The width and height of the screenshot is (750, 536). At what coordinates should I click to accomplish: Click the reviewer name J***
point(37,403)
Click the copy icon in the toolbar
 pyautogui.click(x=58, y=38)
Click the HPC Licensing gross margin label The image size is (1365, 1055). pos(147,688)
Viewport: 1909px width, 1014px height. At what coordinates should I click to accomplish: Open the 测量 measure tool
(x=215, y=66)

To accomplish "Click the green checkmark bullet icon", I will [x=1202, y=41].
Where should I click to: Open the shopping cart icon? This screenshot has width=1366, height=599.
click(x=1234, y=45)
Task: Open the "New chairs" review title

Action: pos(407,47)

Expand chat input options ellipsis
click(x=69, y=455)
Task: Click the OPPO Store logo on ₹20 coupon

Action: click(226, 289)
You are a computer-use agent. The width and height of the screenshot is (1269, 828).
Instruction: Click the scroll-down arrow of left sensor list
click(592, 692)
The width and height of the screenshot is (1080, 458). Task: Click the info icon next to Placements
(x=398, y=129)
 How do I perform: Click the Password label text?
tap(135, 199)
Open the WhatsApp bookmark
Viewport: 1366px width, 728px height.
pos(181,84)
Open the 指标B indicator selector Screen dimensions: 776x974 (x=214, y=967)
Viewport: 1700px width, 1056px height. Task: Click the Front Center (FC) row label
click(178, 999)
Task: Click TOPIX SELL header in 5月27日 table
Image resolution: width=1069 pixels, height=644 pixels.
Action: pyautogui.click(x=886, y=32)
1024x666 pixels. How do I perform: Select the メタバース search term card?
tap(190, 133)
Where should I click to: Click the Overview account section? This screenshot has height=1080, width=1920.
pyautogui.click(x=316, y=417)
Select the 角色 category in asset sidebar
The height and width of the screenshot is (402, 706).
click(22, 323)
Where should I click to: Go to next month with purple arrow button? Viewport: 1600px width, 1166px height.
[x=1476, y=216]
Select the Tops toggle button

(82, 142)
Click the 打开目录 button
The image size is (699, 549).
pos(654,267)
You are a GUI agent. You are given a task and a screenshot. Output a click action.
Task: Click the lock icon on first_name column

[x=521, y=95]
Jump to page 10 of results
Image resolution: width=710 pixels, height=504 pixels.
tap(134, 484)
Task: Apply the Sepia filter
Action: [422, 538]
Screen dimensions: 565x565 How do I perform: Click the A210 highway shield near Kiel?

• • •

— TASK PROMPT —
Copy out every line of the listing that contains the string "agent".

— RESPONSE FOR THIS EXERCISE —
You are a computer-use agent. The width and height of the screenshot is (1269, 828).
You are a GUI agent. You are given a task and a screenshot. Output a click action.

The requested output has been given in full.